Pourquoi je choisis de ne plus « accompagner », mais de RENCONTRER?

Pourquoi je choisis de RENCONTRER les personnes qui s’adressent à moi et non plus de les accompagner?

Pendant longtemps, dans le cadre de mon activité d’infirmière, j’ai pris à cœur cette citation de Joseph Templier : « Accompagner quelqu’un, c’est se placer ni devant, ni derrière, ni à la place. C’est être à côté. » Cependant, après plusieurs années d’accompagnement, j’ai fini par me sentir « coincée » par mes outils, mes protocoles et mes connaissances en psychologie humaine.
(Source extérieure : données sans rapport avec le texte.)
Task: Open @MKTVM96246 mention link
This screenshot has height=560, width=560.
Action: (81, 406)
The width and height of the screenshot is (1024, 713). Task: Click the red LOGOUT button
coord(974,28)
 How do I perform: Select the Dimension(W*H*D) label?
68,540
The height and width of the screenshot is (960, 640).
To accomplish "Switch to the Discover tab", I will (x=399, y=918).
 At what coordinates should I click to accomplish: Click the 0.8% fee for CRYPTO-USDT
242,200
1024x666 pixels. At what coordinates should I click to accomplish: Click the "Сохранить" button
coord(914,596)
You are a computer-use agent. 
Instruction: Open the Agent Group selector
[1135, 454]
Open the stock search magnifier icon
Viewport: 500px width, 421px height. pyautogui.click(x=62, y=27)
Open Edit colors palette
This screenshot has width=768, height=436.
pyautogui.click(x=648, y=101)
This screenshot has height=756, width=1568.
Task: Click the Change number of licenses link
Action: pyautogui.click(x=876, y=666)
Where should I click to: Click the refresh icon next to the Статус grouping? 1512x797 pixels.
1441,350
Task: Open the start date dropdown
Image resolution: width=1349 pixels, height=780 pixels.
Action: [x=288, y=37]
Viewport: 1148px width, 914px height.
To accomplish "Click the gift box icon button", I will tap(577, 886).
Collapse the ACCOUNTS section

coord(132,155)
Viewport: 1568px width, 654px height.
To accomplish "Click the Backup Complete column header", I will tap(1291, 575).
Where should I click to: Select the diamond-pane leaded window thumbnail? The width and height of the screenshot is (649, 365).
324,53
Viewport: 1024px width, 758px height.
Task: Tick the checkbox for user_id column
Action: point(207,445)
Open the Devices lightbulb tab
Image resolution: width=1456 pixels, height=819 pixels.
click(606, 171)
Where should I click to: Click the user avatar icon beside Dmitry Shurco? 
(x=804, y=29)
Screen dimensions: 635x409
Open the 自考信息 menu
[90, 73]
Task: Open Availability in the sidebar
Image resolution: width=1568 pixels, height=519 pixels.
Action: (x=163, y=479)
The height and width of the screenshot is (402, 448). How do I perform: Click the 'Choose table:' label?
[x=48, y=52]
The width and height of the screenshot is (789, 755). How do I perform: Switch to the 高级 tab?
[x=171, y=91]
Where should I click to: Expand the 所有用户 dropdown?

En écoutant les personnes s’exprimer, je commençais à imaginer des pistes de compréhension et des actions qu’elles pourraient entreprendre, comme si j’avais une longueur d’avance sur elles: je “savais” pour elles là où elles étaient censées se rendre, ce qu’elles devaient apprendre.

Mais qui suis-je pour élaborer tous ces schémas dans ma tête?

Et j’ai compris que « se placer à côté » ne signifie pas nécessairement « rencontrer ».

Les moments charnières de ma vie sont liés à des rencontres avec des personnes capables de naviguer entre leur monde et le mien. Elles ont su me renvoyer ce que mes paroles ou mes comportements provoquaient en elles, à travers des sensations, des émotions, des questions et des échanges sincères et respectueux. Elles ont su réveiller mes espoirs, me confronter dans mes incohérences. Elles m’ont offert un espace même si elles ne comprenaient pas complètement ce que je vivais; elles étaient empreintes de curiosité, d’ouverture et acceptaient ce flou tout en ayant confiance en moi, en mes capacités à cheminer dans ma vie.

C’est là que réside la RENCONTRE, dans cet espace où nous nous effleurons du bord des lèvres et du coeur.

Cette idée peut paraître un peu naïve. Elle est pour moi engageante, exigeante, essentielle, vitale. La rencontre humaine est le lieu où je me construits, j’évolue, j’apprends, me redéfinis sans cesse pour m’adapter au monde. Les pratiques narratives postulent que nous sommes des êtres sociaux, que notre identité se construit au contact des personnes que nous côtoyons, du contexte social, culturel, historique dans lequel nous évoluons.

Le pouvoir de la rencontre réside dans cet interstice qui permet d’exister, de s’exprimer, de se vivre et de se confronter avec authenticité, respect et profondeur, loin des injonctions sociales sur ce qui est bien de penser, de faire ou de dire.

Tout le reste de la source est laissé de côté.